Vasopressin antagonists, tolvaptan and conivaptan, have been FDA approved in the United States for the treatment of hyponatremia secondary to SIADH. They work by disrupting the binding of ADH to vasopressin receptors, thereby preventing the insertion of water channels into the membrane of the collecting duct (04). Randomized controlled trials demonstrate conivaptan intravenous at 40 mg per day, increased plasma sodium by 6.3 mmol/L (35), and tolvaptan (oral) by 3.6 mmol/L over 4 days (25). Post marketing analysis has suggested that in clinical use, the rate of correction may be more rapid with 1 study reporting up to 25% of patients with SIADH correcting greater than 12 mEq/L per day, with the highest risk being in patients with low serum sodium (less than or equal to 121 mEq/L) and low serum urea nitrogen (less than or equal to 10mg/dL) with tolvaptan (16). It is important to note that in the above-mentioned randomized trials, patients with serum sodium less than 120 mEq/dL were excluded, as were patients with symptomatic neurologic deficits. This is especially important when considering its use in neurologic patients, as normal thirst response may help protect patients from overcorrection, which may be lacking in the neurologic population. Therefore, it is recommended to discontinue fluid restriction and hypertonic therapies when treating with vasopressin receptor antagonists (32; 04). Medications that have fallen out of favor in the treatment of hyponatremia include lithium and demeclocycline. These medications are not recommended due to their variable efficacy and adverse side effect profiles (28).

The rate of appropriate correction in chronically hyponatremic patients is debated and grows more conservative with emerging evidence.
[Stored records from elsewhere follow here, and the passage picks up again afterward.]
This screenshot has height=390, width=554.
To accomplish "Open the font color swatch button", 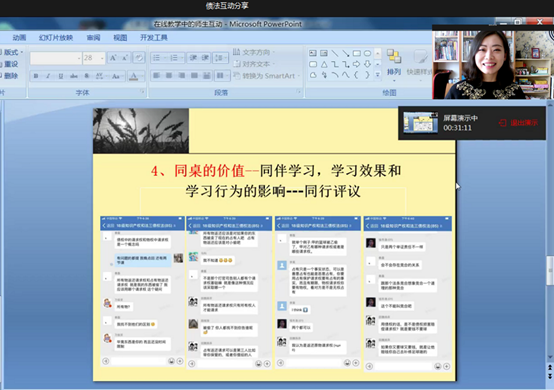I will (134, 76).
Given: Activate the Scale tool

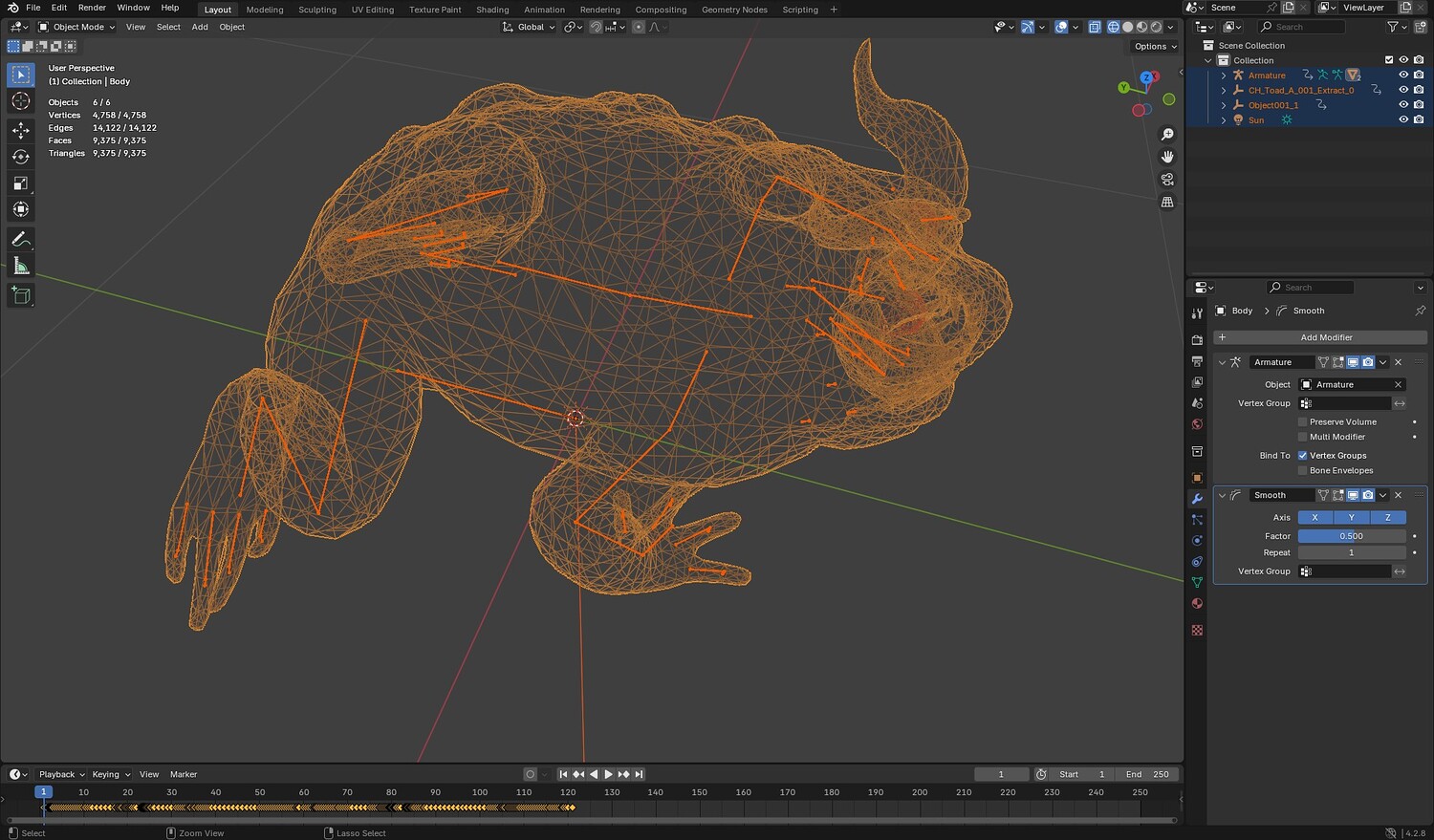Looking at the screenshot, I should coord(20,183).
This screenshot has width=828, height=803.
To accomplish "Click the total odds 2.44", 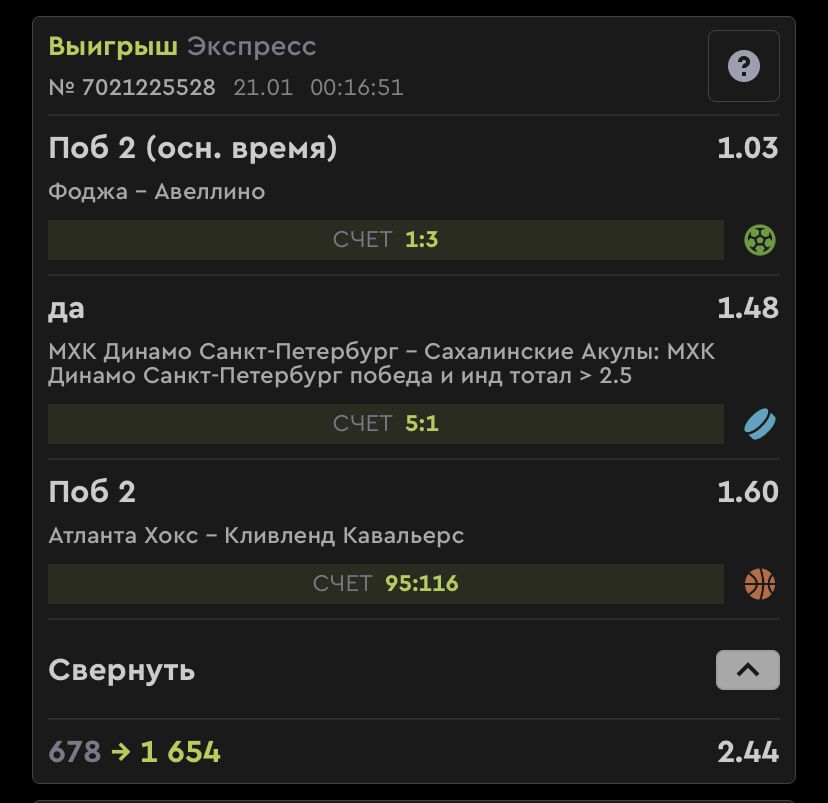I will click(748, 752).
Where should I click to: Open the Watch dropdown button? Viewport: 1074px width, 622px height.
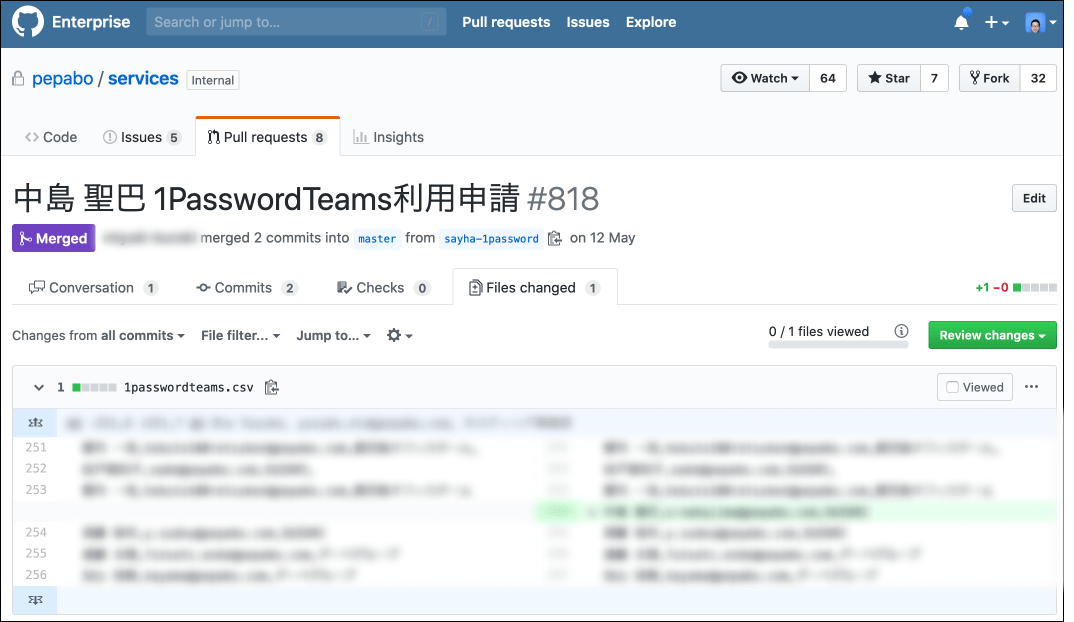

Although previous correction of no greater than 12 mmol/L within the first 24 hours was considered safe, more recent case reports of post-therapy neurologic complications at these rates have led to changes in recommendations. Currently, the European guidelines recommend no greater than 10mmol/L within the first day, and no greater than 8 mmol/L during the second day. The United States guidelines take an even more conservative approach recommending 4 to 8 mmol/L per day, and if the patient is at high risk for osmotic demyelination (cirrhosis, hypokalemia, alcoholism), then 4 to 6 mmol/lL per day is recommended.

Outcomes

Scientific evidence that correction of serum sodium reduces morbidity and mortality has been variable despite the support of evidence that hyponatremia leads to worse outcomes in hospitalized patients and leads to chronic comorbidities such as falls and bone fractures. The most feared complication of sodium correction is osmotic demyelination in a patient who is chronically hyponatremic and corrected too rapidly. In patients who are chronically hyponatremic (greater than 24 hours), there is a reduction in organic osmolytes intracellularly. With correction of sodium, there is efflux of free water extracellularly and cell shrinkage. Progressive neurologic symptoms occur over days. Neurologic symptoms such as quadriparesis can be permanent. It has been long recognized that this can occur in extrapontine sites. Patients at increased risk include patients with liver disease, liver transplant, alcoholism, and malnutrition (27).

Special considerations

Pregnancy

Mild hyponatremia is expected in normal pregnancy. Typically, there is a reduction in osmolality of approximately 10 mOsm/kg and in sodium by 5 mmol/L. Pregnancy is an example of reset osmostat, in which vasopressin is secreted still at a lower osmolality. SIADH can occur during pregnancy and if correction is required, fluid restriction should not be overly aggressive due to the risk of developing oligohydramnios. Fluid restriction of 1.5 L is recommended. If more aggressive correction is required, hypertonic saline may be used (21).

Anesthesia

As in any metabolic derangement, the initiation of general anesthesia should await the normalization, or at least stabilization, of serum sodium concentration.